While director Scott Cooper is slowly unraveling an effective mystery, he’s also making one hell of a horror flick with good scares and a creepy atmosphere. Unfortunately, once the mystery is uncloaked (which happens fairly early), the rest of the film becomes blandly predictable even for anyone who has never seen a horror movie. Cooper at the same time is playing with plenty of subtext; including lower-class families whose children fall through the system, small towns that are vanishing due to declining coal industry, and American Indian legends. 

 

Filmed on location in British Columbia (in the same town where FIRST BLOOD was filmed in 1982), the film looks gorgeous despite being in endless rainfall and sunless skies. Editing is crisp and the gore is glorious. The creature itself, when it does come, is horrific and grotesque. Cooper only shows the creature in fleeting glimpses which really works well.
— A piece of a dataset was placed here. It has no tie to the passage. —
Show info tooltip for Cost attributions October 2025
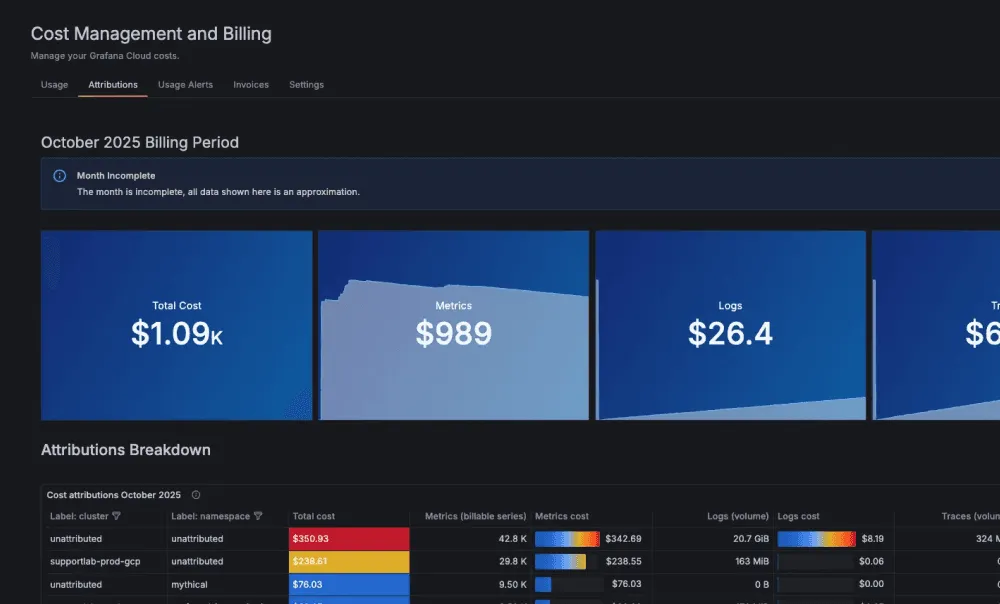Image resolution: width=1000 pixels, height=604 pixels. coord(195,495)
But in doing a horror film there are still traps that Cooper falls into, with the old trick of hapless characters venturing into spooky places they would naturally flee from. 

 

Acting is good from the small cast. Keri Russell handles everything well despite her character getting a lot of backstory that never seems to come back into play. Jesse Plemons comes in as her brother and local sheriff and does well. The support cast of young Jeremy T. Thomas, Graham Greene, and Amy Madigan all handle their roles well. 

 

The final battle and solution to kill the creature is handled with zero imagination and tension, and one has to wonder if there were discussions on set on how to do it best or if something got changed in the editing…and then an epilogue offers a slight twist that doesn’t work as well as it thinks it does. In the end ANTLERS pokes in as a horrific (in a good way) body-horror creature feature that delivers as just as much as it misses.